# Dipping Sauce



## debodun (May 30, 2015)

What flavor is your favor of dipping sauce, if any, for chicken nuggets?


----------



## AZ Jim (May 30, 2015)

Easy, I don't eat chicken nuggets.


----------



## RadishRose (Jun 1, 2015)

Nix on the nuggets. That said, I like to make my own small breaded chicken cutlets and we like various sauces like bbq, even creamy salad dressings; sriracha, teriyaki. I like mine with a squeeze of fresh lemon best


----------



## Falcon (Jun 1, 2015)

The boneless nuggets are a favorite of mine....no bones....just good finger food dipped in Ranch dressing....and washing them down
with an ice cold bottle of Coors Lite.


----------



## hellomimi (May 9, 2020)

AZ Jim said:


> Easy, I don't eat chicken nuggets.


Ditto.


----------



## Aunt Marg (May 9, 2020)

Whenever I make chicken over the course of summer, I like to make enough where there's leftovers, and as a dipping sauce, honey-mustard for the win every time!


----------



## In The Sticks (May 12, 2020)

I always go with honey-mustard.  The only time I eat them is at IHOP.
You really need a deep fryer to make the right.

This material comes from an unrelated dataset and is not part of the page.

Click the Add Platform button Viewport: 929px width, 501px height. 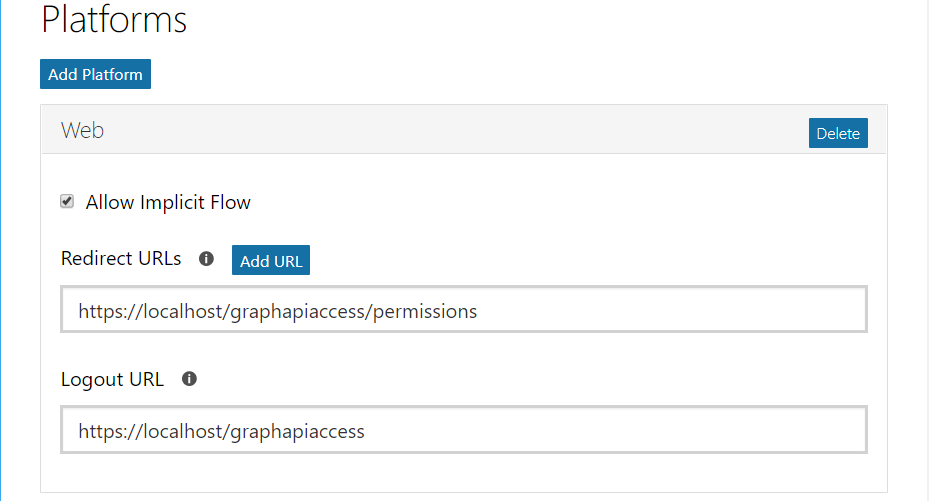point(95,74)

(Gee, I hope you haven't been waiting 5 years to make dinner.)


----------



## Aunt Marg (May 12, 2020)

In The Sticks said:


> I always go with honey-mustard.  The only time I eat them is at IHOP.
> You really need a deep fryer to make the right.
> 
> (Gee, I hope you haven't been waiting 5 years to make dinner.)

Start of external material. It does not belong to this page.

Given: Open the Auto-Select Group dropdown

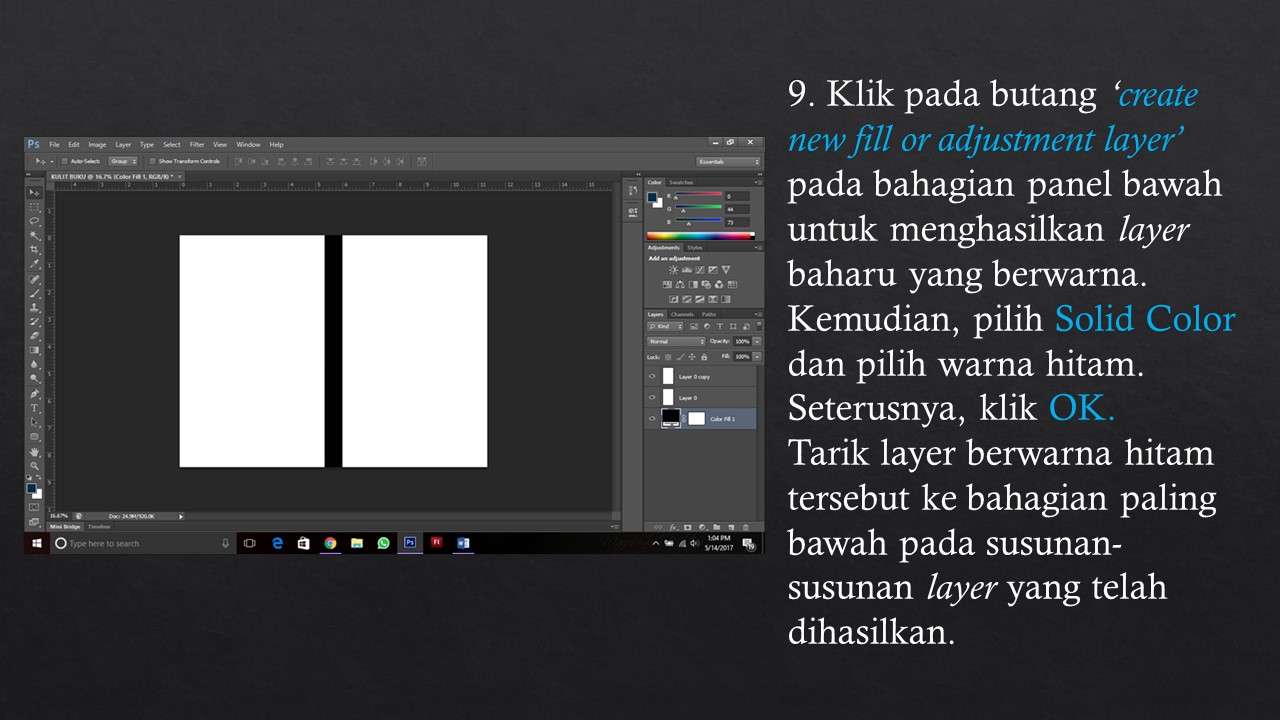Looking at the screenshot, I should coord(122,161).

Just because I said honey-mustard, doesn't mean you have to copy me, ITS.


----------



## MarciKS (May 12, 2020)

Deb I prefer sweet & sour on my nuggets.


----------



## Ruthanne (May 12, 2020)

I rarely eat chicken nuggets but when I used to go to KFC I'd have the chicken strips and the barbecue dipping sauce.


----------



## mike4lorie (May 12, 2020)

I don't eat a lot of nuggets or chicken strips unless my Grandson is over for a visit... and I love Sesame Seed Oil on them, or a Ranch Sauce, or Creamy Garlic!


----------



## MarciKS (May 12, 2020)

mike4lorie said:


> I don't eat a lot of nuggets or chicken strips unless my Grandson is over for a visit... and I love Sesame Seed Oil on them, or a Ranch Sauce, or Creamy Garlic!



Never had them with Creamy Garlic before. Sounds nummy.


----------



## mike4lorie (May 12, 2020)

MarciKS said:


> Never had them with Creamy Garlic before. Sounds nummy.

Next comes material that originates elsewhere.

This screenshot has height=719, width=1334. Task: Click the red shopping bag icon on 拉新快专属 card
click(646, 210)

It's Delicious if you like garlic.... We love it...


----------



## MarciKS (May 12, 2020)

I like garlic fine.


----------



## C'est Moi (May 13, 2020)

Hot mustard sauce.


----------



## terry123 (May 13, 2020)

Creamy garlic every time.


----------



## Aunt Marg (May 13, 2020)

mike4lorie said:


> It's Delicious if you like garlic.... We love it...


Mike. Count me in as another garlic lover!


----------



## JaniceM (May 13, 2020)

Mayonnaise!


----------



## Pinky (May 13, 2020)

honey mustard


----------



## fmdog44 (May 17, 2020)

I really need to never again look at this food section when my belly is screaming "FEED ME!"


----------



## JaniceM (May 17, 2020)

fmdog44 said:


> I really need to never again look at this food section when my belly is screaming "FEED ME!"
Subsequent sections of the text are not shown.